Kakekku. Pria bermata tajam, memiliki rahang yang kuat dan kulit yang hitam karena terpapar matahari. Pria yang begitu kuat di luar, tapi begitu lembut di dalam hatinya. Pria yang begitu menyayangiku jauh melebihi sayangnya pada anaknya sendiri, ayahku. Pria yang begitu membanggakan aku saat dia bertemu setiap orang. Juga pria yang berbohong, yang mengatakan akan melihatku menikah tapi ternyata harus menutup mata saat aku masih SMA.

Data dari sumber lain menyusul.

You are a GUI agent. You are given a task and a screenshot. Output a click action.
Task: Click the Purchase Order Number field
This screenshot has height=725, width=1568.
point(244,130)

Andini menatapku kebingungan. Begitu pula dengan pria tua di meja pelayan yang menunggu kopinya dibuatkan kembali. Lama aku baru tersadar kalau aku ternyata menangis ketika tanganku terbasahi oleh bulir air mataku. Aku sedikit geli ketika Andini kebingungan memberiku tisu yang ada di dalam tasnya.
“Maaf, apa gara-gara aku ingetin kamu sama cowok-cowok itu?” tanya Andini menyesal. Aku tersenyum kecut.
“Gila aja. Gak ada nangis lagi buat mereka. Ini spesial buat cowok yang lain lagi!” jawabku sekenanya.
Air mataku sudah kering dan wajah kakek mulai teringat jelas sekarang. Betapa aroma kopi selalu mengingatkanku akan aroma tubuh kakek yang tak pernah lelah menggendongku. Betapa kadang nafasnya yang berbau kopi selalu tercium ketika kami bercanda. Betapa aku begitu merindukan aroma kopi seperti ini.